Financial Fraud Detection — UTEC Diploma Final Project
Context
This project is the final deliverable for the Applied Data Analytics & AI Diploma at UTEC (Universidad Tecnológica del Uruguay). The diploma covered the full data science stack — from statistical foundations to production ML pipelines — and culminated in an applied project on a real-world dataset.
The problem
Financial fraud detection is one of the hardest ML classification problems: datasets are severely imbalanced (fraudulent transactions are typically 0.1–1% of the total), the cost of false negatives (missed fraud) vastly outweighs false positives, and the decision boundary is often non-linear.

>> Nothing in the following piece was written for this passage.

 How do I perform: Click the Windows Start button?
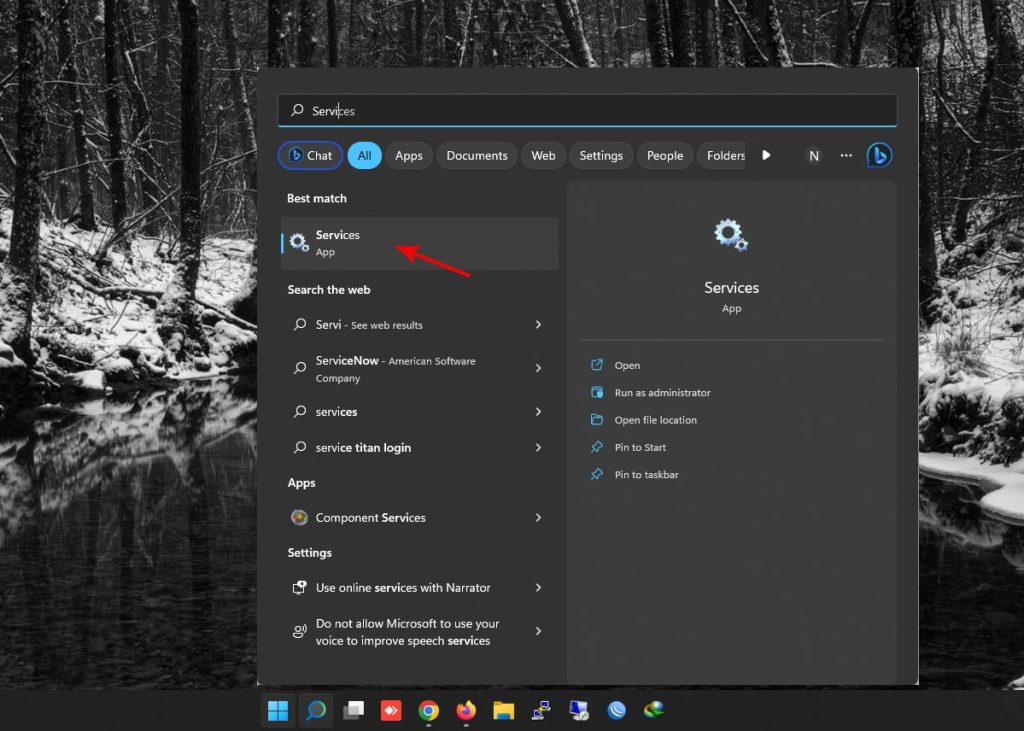(278, 711)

The goal: build a pipeline that maximizes fraud recall while keeping precision acceptable — a classic precision-recall trade-off problem.
Dataset
A real-world transaction dataset with hundreds of thousands of records and significant class imbalance. Features include transaction amount, merchant type, time-based signals, and behavioral patterns.
Approach
1. Exploratory Data Analysis (EDA)
Used Matplotlib and Seaborn to understand the distribution of transactions, the class imbalance ratio, correlations between features, and temporal patterns in fraudulent activity.
2. Feature Engineering & Preprocessing
- Created time-based features (hour of day, day of week, transaction frequency)
- Applied log-transformation on amount features to reduce skewness
- Encoded categorical variables (merchant category, card type)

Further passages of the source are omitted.